_Requirement:_
Write the records out exactly, so that no picture remains in the copy.

_Input data:_
:::::

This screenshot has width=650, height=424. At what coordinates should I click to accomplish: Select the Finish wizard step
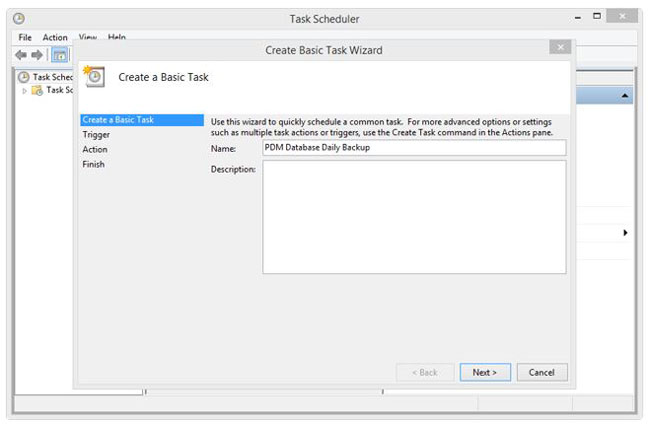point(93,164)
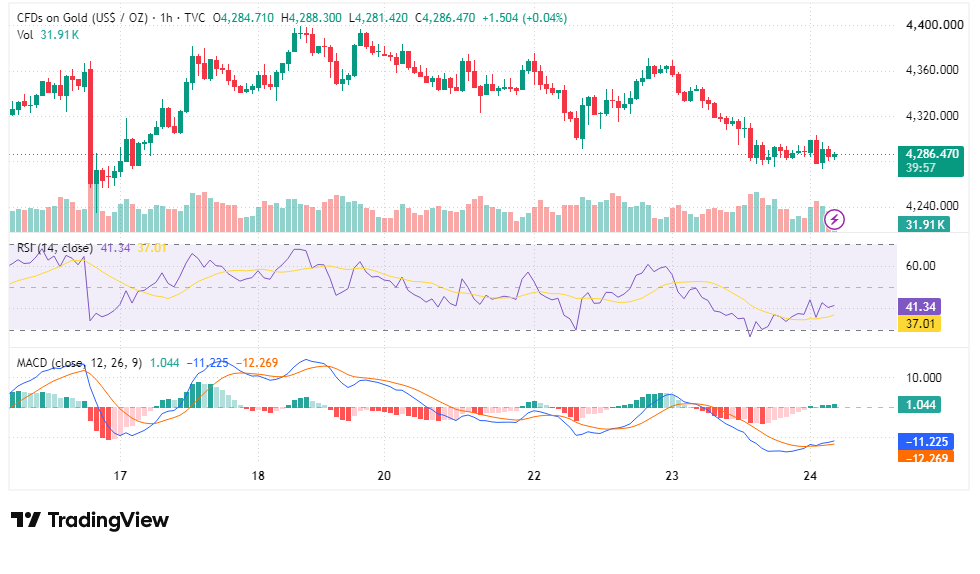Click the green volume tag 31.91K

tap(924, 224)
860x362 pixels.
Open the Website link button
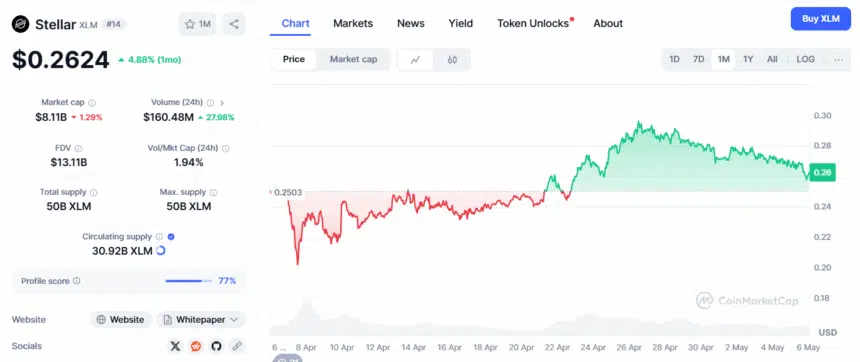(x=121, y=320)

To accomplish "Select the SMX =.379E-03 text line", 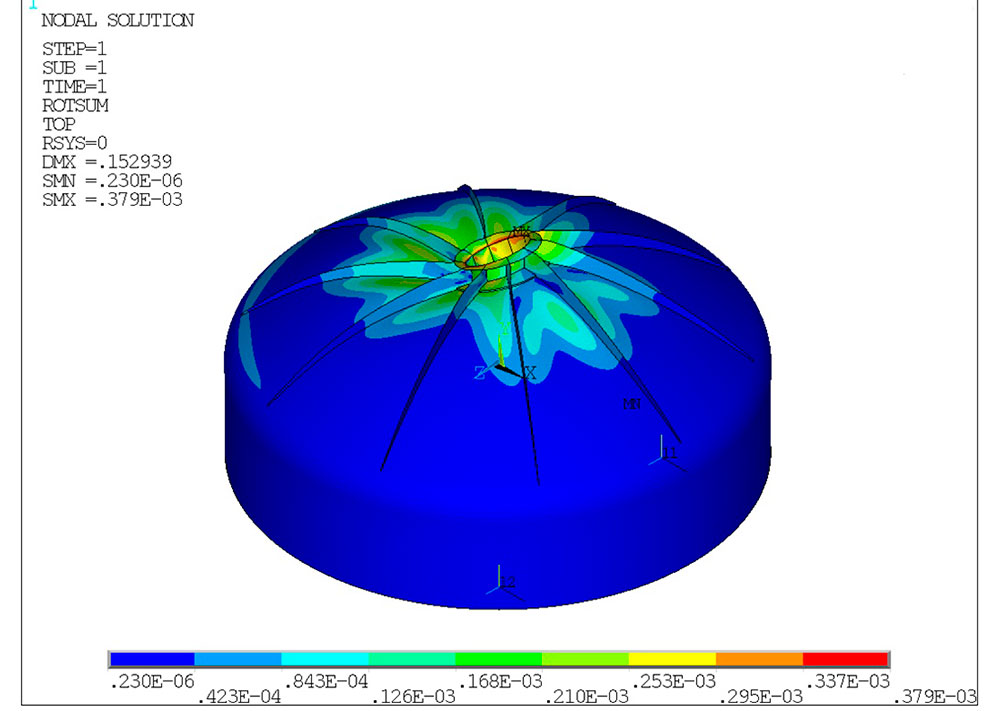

:::::

_Response:_
This screenshot has width=650, height=424. At what coordinates should I click to accomplish: Select the Finish wizard step
point(93,164)
Click the green volume tag 31.91K

tap(924, 224)
860x362 pixels.
Open the Website link button
(x=121, y=320)

To accomplish "Select the SMX =.379E-03 text line", 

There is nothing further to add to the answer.